1. Muscle Cramps (Nocturnal Leg Cramps / "Charley Horse")
The most common cause of nighttime leg pain. These are sudden, involuntary, painful contractions of the calf, foot, or thigh muscles that awaken the sleeper.
Triggers include:
- Dehydration and electrolyte imbalances (low magnesium, potassium, calcium)
- Muscle fatigue from overexertion or prolonged standing/sitting
- Pregnancy (especially 2nd and 3rd trimester)
- Medications: diuretics, statins, beta-agonists, calcium channel blockers
- Older age (the threshold for spontaneous muscle contraction decreases)
- An exaggerated neuromuscular response to stretch during sleep
The cramp typically lasts seconds to minutes and may leave the muscle sore for hours afterward. - Textbook of Family Medicine 9e, p. 1042
2. Restless Legs Syndrome (RLS)
A neurological sensorimotor disorder affecting ~10% of the population. Characterized by:
- An irresistible urge to move the legs, usually with uncomfortable sensations (crawling, aching, tingling, "ants under the skin")

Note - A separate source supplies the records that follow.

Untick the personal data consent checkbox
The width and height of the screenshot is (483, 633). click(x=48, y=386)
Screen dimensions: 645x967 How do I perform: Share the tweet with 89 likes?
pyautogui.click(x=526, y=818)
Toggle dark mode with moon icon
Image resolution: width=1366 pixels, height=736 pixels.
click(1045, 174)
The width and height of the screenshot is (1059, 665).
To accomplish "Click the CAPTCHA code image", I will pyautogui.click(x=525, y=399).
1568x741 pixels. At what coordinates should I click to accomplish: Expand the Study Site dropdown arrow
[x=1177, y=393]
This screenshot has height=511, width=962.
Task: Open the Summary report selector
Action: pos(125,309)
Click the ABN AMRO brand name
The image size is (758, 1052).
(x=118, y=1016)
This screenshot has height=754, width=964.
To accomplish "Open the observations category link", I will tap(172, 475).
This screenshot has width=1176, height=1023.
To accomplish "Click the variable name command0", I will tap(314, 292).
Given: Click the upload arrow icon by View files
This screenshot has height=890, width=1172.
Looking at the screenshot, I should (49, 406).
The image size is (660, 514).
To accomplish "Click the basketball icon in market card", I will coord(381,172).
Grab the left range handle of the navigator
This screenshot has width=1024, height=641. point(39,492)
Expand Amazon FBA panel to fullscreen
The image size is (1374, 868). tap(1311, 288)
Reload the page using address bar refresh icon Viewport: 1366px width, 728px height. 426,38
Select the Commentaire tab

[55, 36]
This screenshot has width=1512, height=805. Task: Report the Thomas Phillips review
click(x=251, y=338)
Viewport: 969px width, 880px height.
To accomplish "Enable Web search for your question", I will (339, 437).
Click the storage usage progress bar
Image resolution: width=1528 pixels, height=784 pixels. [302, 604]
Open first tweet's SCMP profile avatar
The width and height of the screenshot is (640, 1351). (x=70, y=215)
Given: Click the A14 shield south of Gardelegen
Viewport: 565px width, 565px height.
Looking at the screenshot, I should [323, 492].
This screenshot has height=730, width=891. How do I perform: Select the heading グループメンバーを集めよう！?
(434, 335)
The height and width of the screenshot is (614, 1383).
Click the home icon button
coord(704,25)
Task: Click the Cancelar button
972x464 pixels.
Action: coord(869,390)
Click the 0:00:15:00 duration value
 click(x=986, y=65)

- Symptoms worse in the evening and night
- Relieved by movement
- Worsened at rest or lying down
RLS is associated with brain iron deficiency (reduced iron in the substantia nigra and red nucleus), dopamine dysregulation, and genetics. It overlaps with Periodic Limb Movement Disorder (PLMD), where repetitive leg jerks during sleep (every 20-40 seconds) disrupt sleep architecture. - Bradley and Daroff's Neurology in Clinical Practice; Eric Kandel Principles of Neural Science
Secondary RLS can be caused by: iron deficiency anemia, end-stage renal disease, pregnancy, and peripheral neuropathy.
3. Peripheral Arterial Disease (PAD) / Critical Limb Ischemia (CLI)
- Claudication (intermittent) = cramping calf pain with walking, relieved by rest. Not typically nocturnal.
- Rest pain from CLI = a more severe, constant aching pain or dysesthesia occurring while lying horizontal (legs at heart level = reduced perfusion pressure). It is relieved by dangling the leg over the side of the bed (gravity helps blood flow).
- Pain can be so severe it is not relieved by narcotic analgesia.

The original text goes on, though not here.